Изабелла не единственная была в полном неведении на мой счет; вскоре я с благодарностью поняла, что никто ничего не заметил. У большинства всегда находятся другие заботы, кроме чтения в чужих сердцах и разгадки недомолвок. При желании секрет сохранить легко. В течение дня я одно за другим получала доказательства тому, что не только никто не догадывается о причине моей печали, но и вся моя душевная жизнь последнего полугода осталась всецело моим достоянием. Никто не дознался, никто не заметил, как среди всех людей мне стал дорог один. Сплетни меня миновали; ничье любопытство не задело меня; оба этих чутких духа, порхая вокруг, меня попросту не замечали. Так иной будет жить в больнице, охваченной тифозной горячкой, и не подцепит заразу. Мосье Эмануэль наведывался то и дело, спрашивал обо мне; мы занимались вместе; когда бы он ни вызывал меня, я к нему спускалась. «Мисс Люси, вас зовет мосье Поль», «мисс Люси сейчас с мосье Полем» — без конца слышалось в доме, и никто на это не обращал внимания, и, уж разумеется, никто этого не осуждал. Ни намеков, ни шуток. Мадам Бек разгадала загадку, но более никто ею не занимался. Мои нынешние страдания окрестили головной болью, и я приняла это название.
Но какая боль телесная сравнится с мукой душевной? Знать, что он уехал не простясь, знать, что судьба и злые силы — завистливая женщина и священник-ханжа — не дали мне увидеть его на прощанье! И конечно, на следующий день к вечеру мне стало легче, и я так же неуемно, одиноко, отчаянно меряла шагами пустую комнату.

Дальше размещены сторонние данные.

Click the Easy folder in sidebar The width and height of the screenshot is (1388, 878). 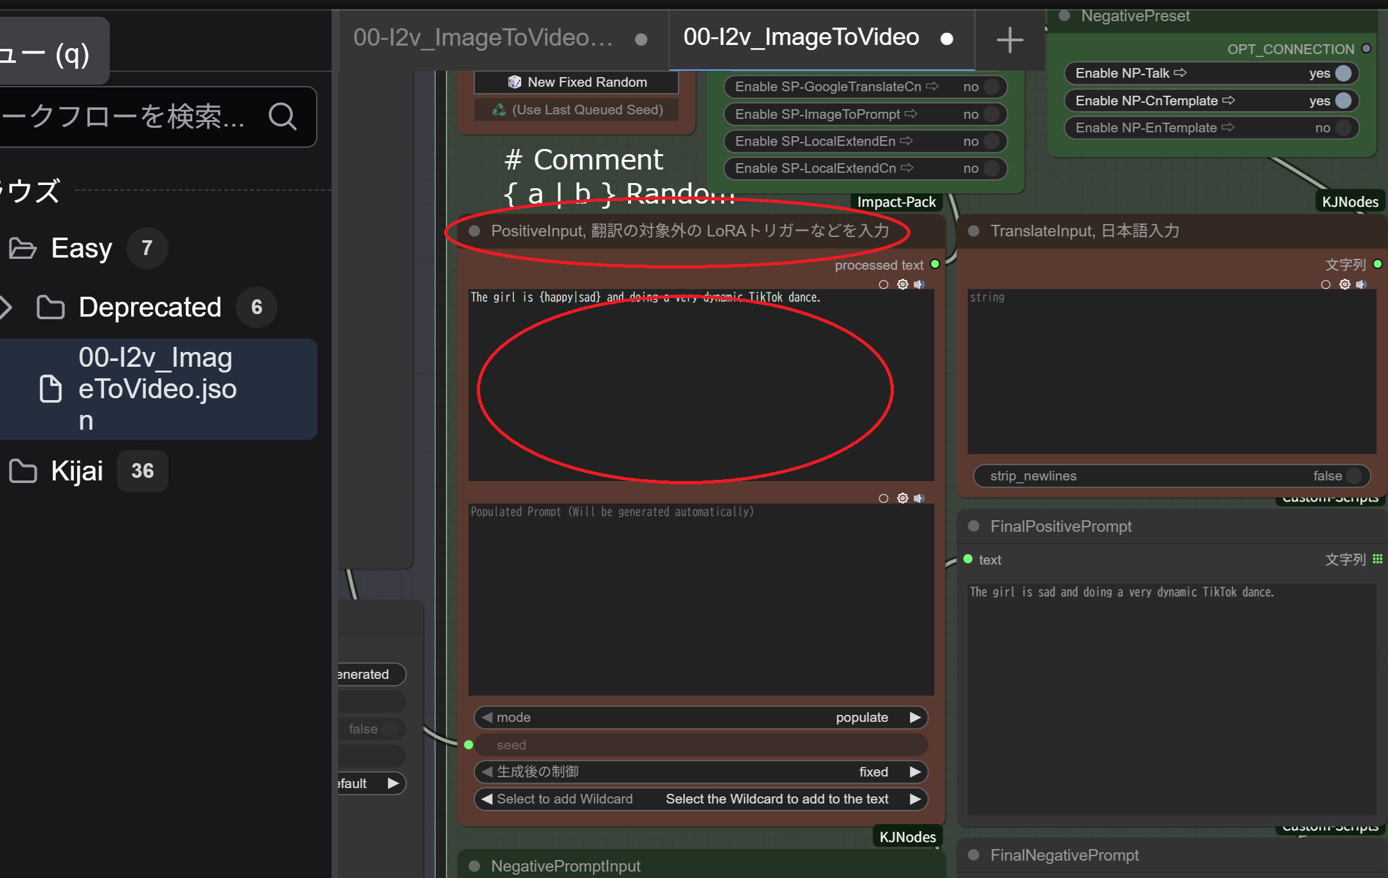[81, 248]
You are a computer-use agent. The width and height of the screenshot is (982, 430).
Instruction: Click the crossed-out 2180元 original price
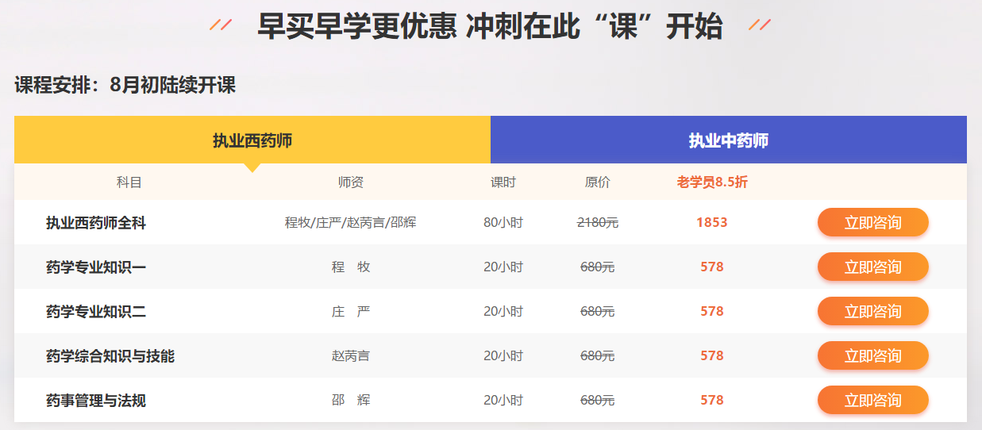(597, 223)
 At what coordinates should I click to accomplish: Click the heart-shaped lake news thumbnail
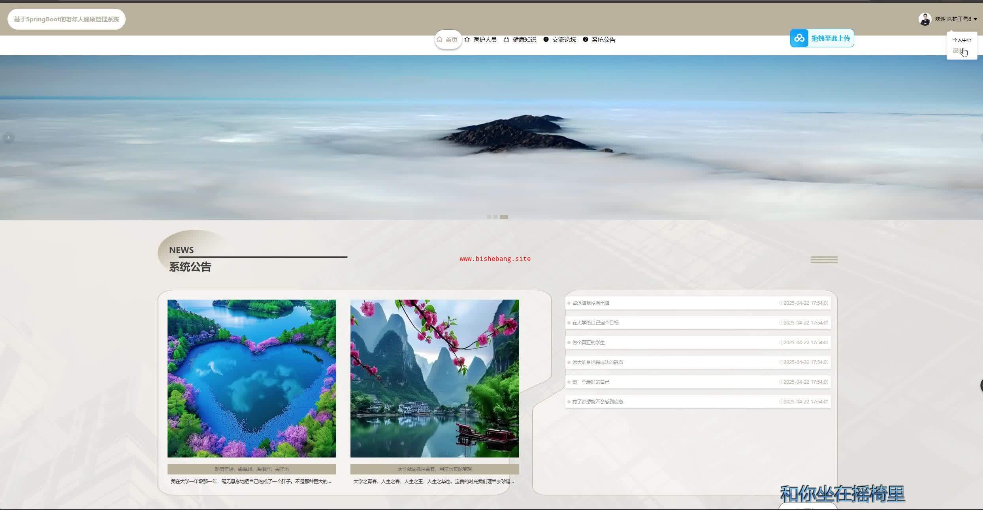pyautogui.click(x=252, y=378)
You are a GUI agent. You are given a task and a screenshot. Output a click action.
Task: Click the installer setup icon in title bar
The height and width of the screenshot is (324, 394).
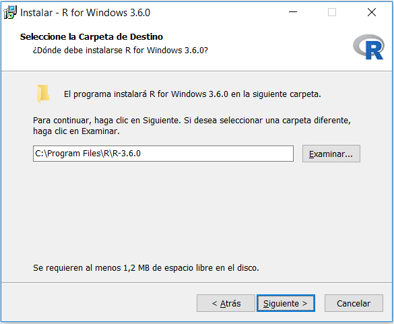click(x=10, y=12)
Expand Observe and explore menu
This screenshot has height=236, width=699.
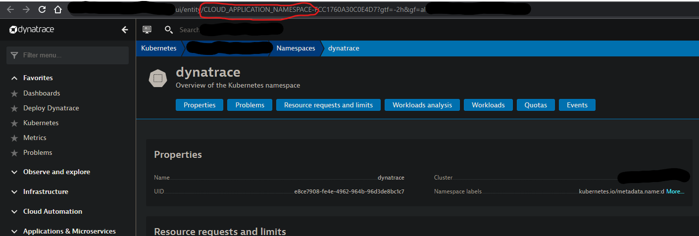(x=56, y=172)
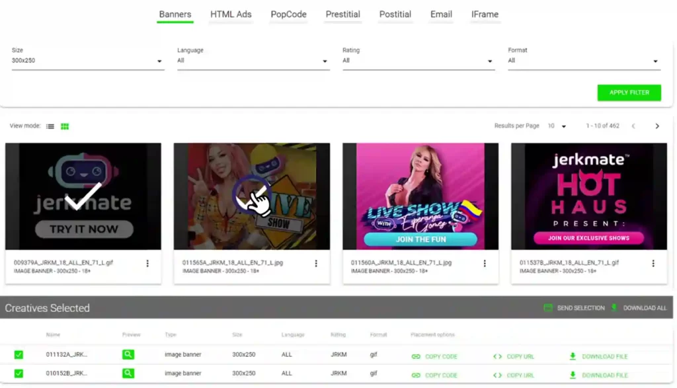Select the grid view mode icon
The image size is (677, 388).
pyautogui.click(x=64, y=126)
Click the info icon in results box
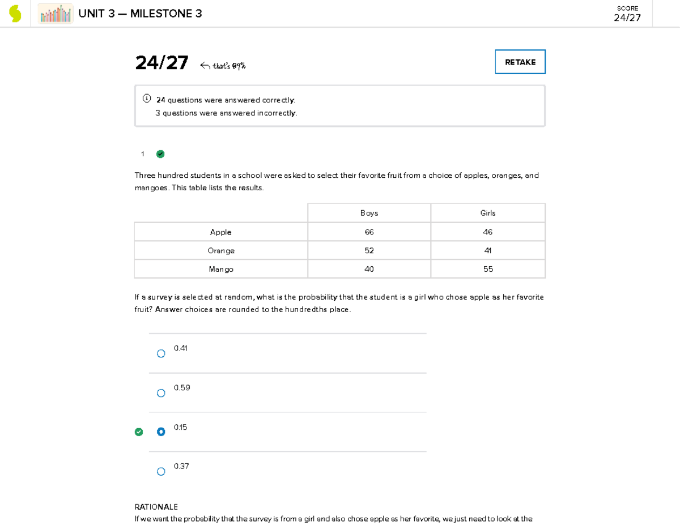The width and height of the screenshot is (680, 525). point(147,99)
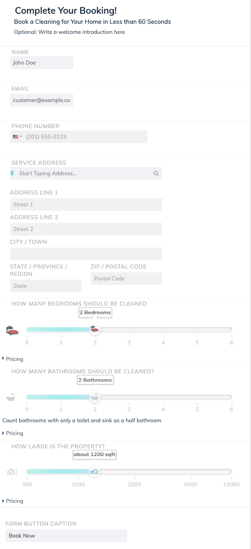251x549 pixels.
Task: Click the Postal Code input field
Action: coord(126,279)
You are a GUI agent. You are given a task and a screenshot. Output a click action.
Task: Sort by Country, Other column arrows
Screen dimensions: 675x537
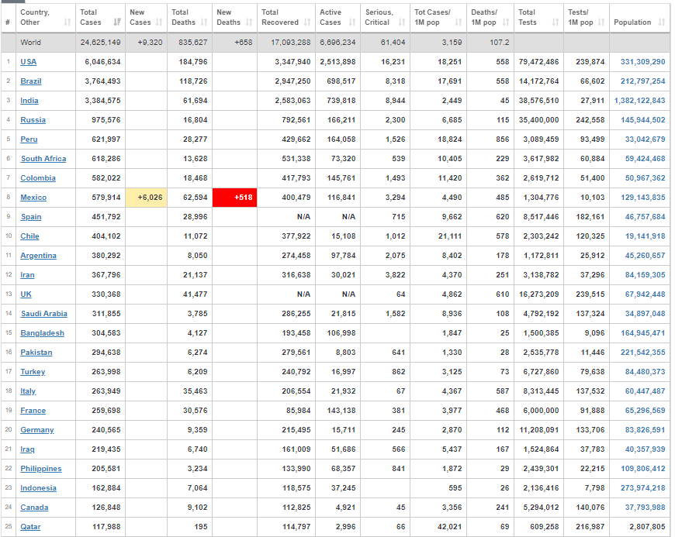68,22
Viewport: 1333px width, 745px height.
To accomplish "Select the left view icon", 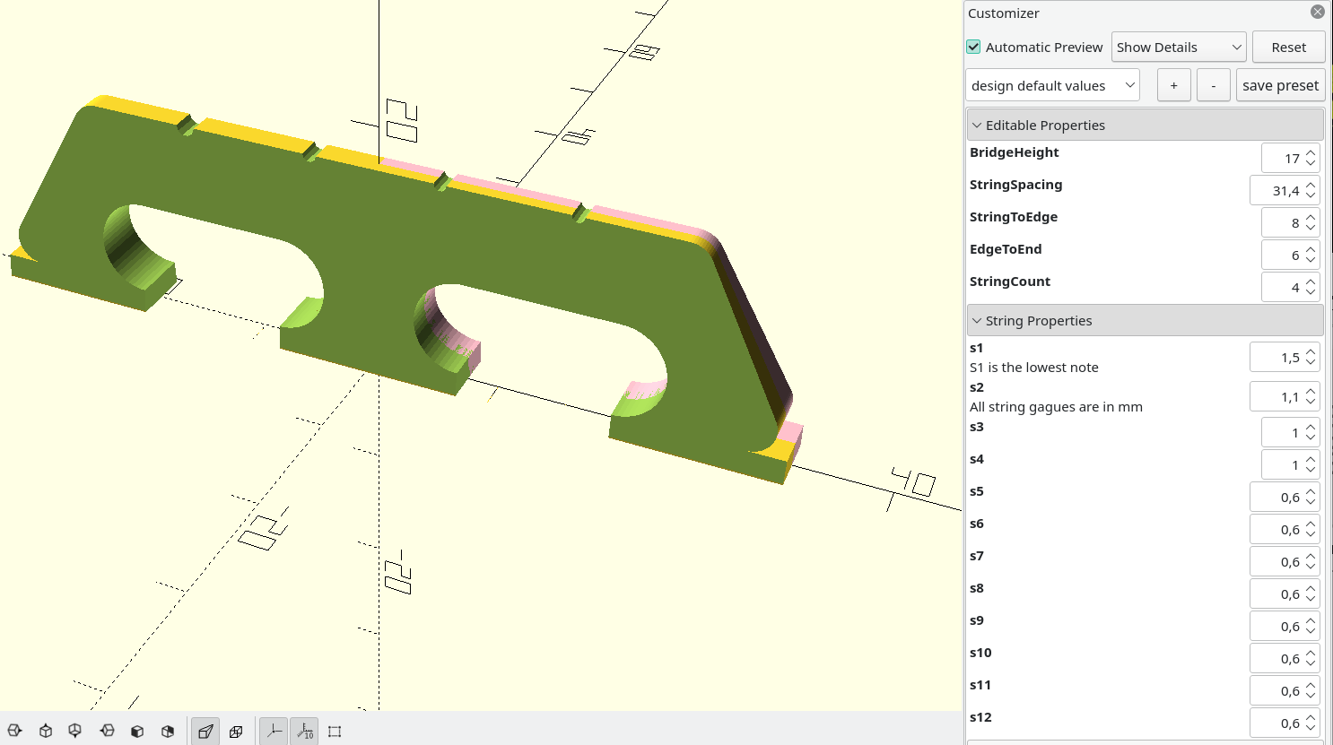I will (107, 731).
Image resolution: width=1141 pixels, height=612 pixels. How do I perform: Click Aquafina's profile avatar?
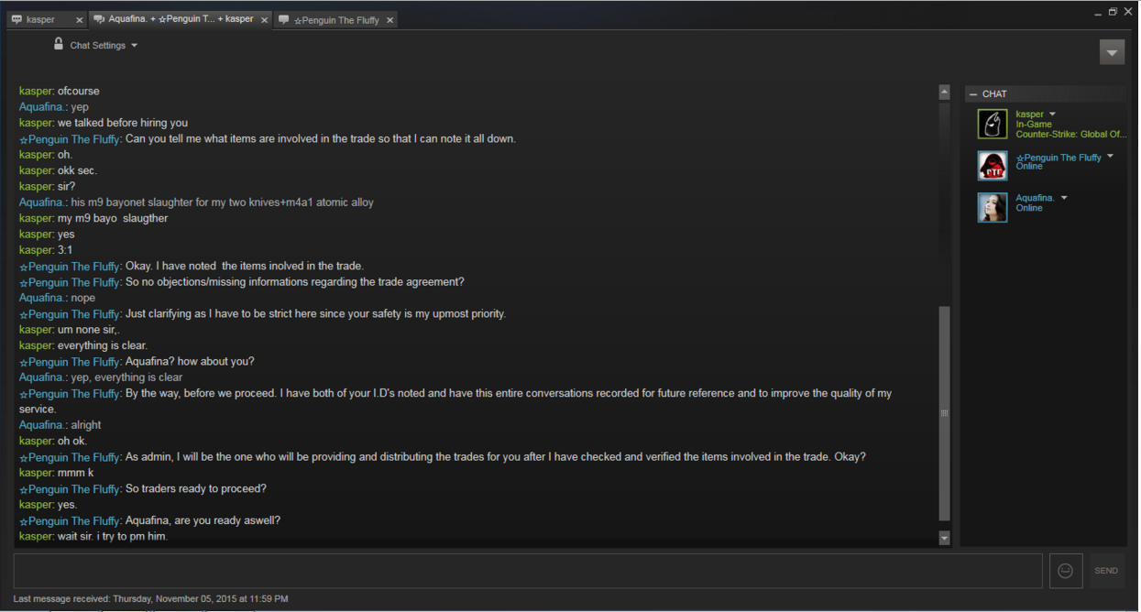point(992,207)
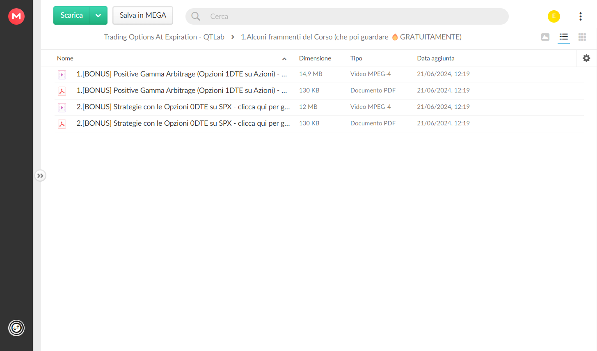Open the three-dot options menu
This screenshot has height=351, width=597.
pos(581,16)
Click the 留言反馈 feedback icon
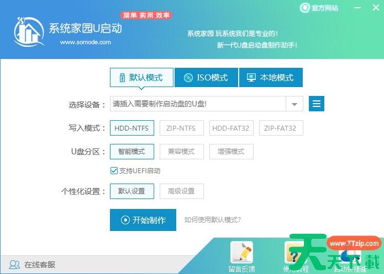384x274 pixels. click(x=241, y=252)
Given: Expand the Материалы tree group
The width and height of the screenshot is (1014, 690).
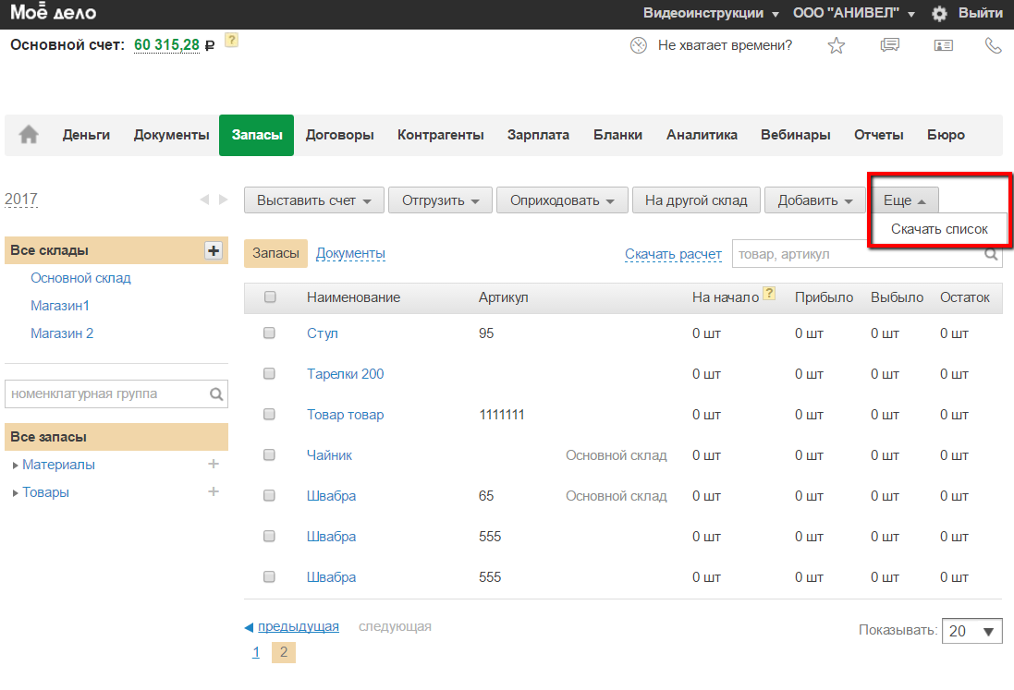Looking at the screenshot, I should [16, 466].
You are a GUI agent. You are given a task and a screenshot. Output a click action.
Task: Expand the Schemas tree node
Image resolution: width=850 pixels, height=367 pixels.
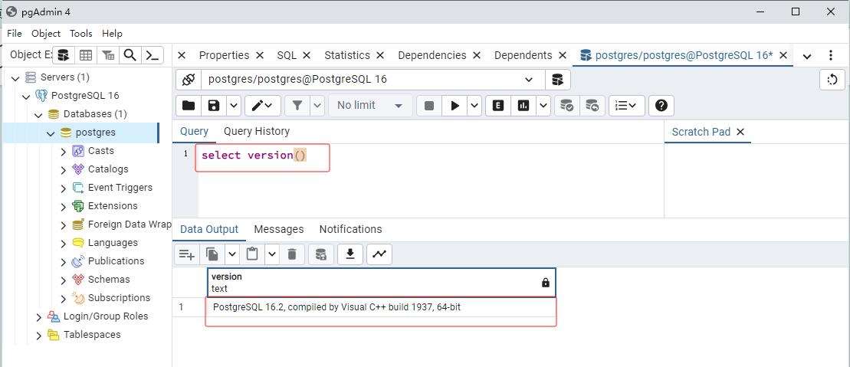[x=64, y=280]
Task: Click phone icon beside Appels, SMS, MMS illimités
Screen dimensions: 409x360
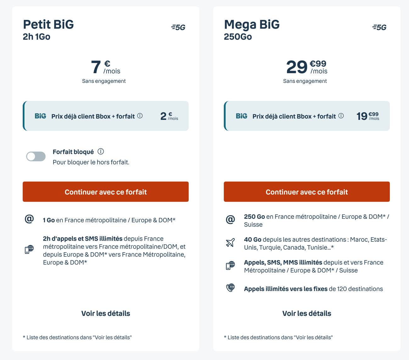Action: pyautogui.click(x=230, y=266)
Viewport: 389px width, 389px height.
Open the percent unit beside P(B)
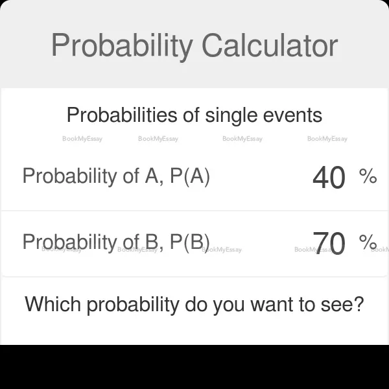[368, 242]
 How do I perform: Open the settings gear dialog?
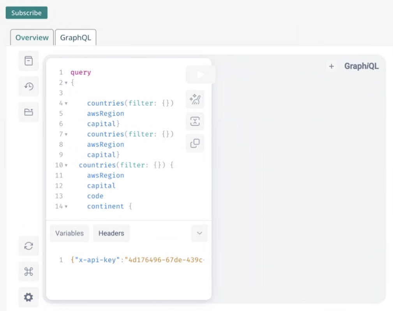[28, 297]
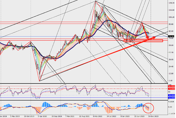The image size is (176, 118).
Task: Select the red circle on the MACD histogram
Action: coord(148,108)
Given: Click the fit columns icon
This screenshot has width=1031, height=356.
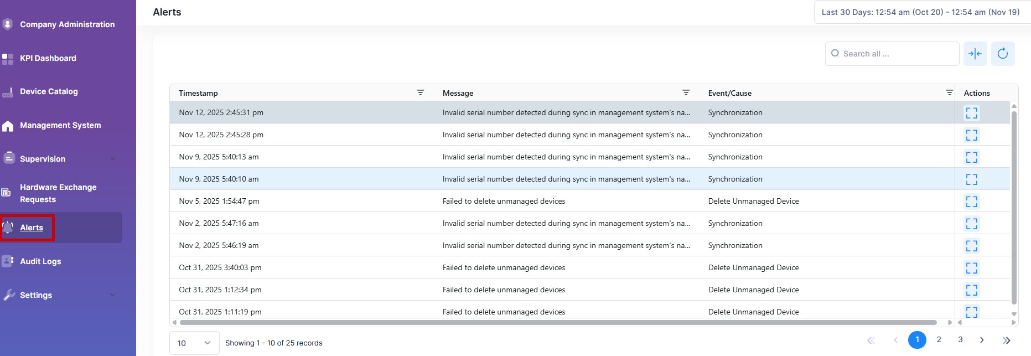Looking at the screenshot, I should tap(975, 54).
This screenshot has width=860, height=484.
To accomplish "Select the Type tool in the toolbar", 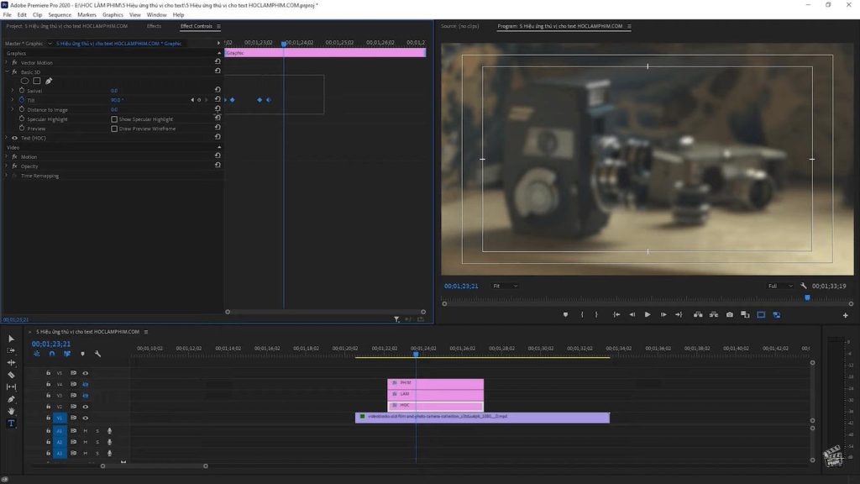I will point(11,424).
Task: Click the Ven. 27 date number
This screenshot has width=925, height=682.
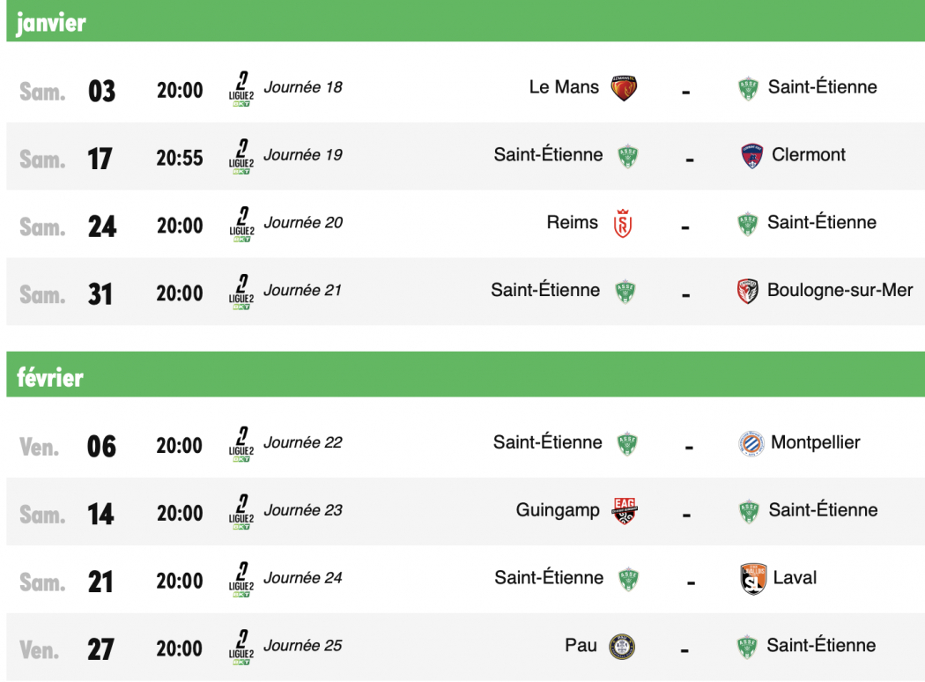Action: click(101, 647)
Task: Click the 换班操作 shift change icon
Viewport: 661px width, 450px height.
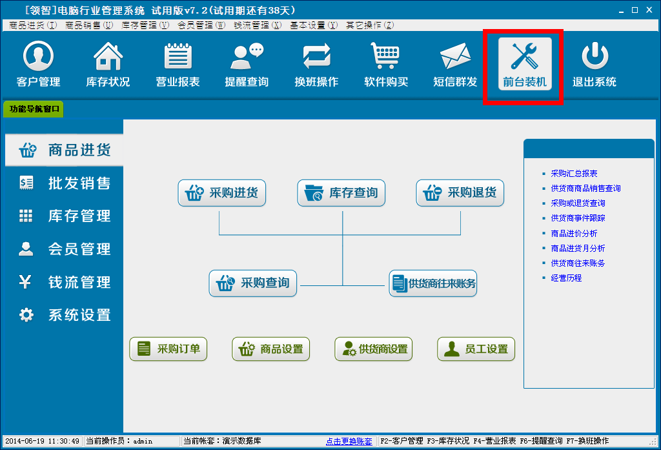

На сей раз мадам Бек уже не увещевала меня — она ко мне не явилась. Она послала вместо себя Джиневру Фэншо и не могла сделать выбор удачней. При первых же словах Джиневры: «Ну как голова, очень болит?» (ибо Джиневра, как и все прочие, считала, что у меня болит голова — нестерпимо болит и оттого я такая бледная и мечусь из угла в угол), — итак, при первых же ее словах мне захотелось бежать куда глаза глядят, только бы от нее подальше. Затем последовали ее жалобы на собственную головную боль — и они довершили успех предприятия.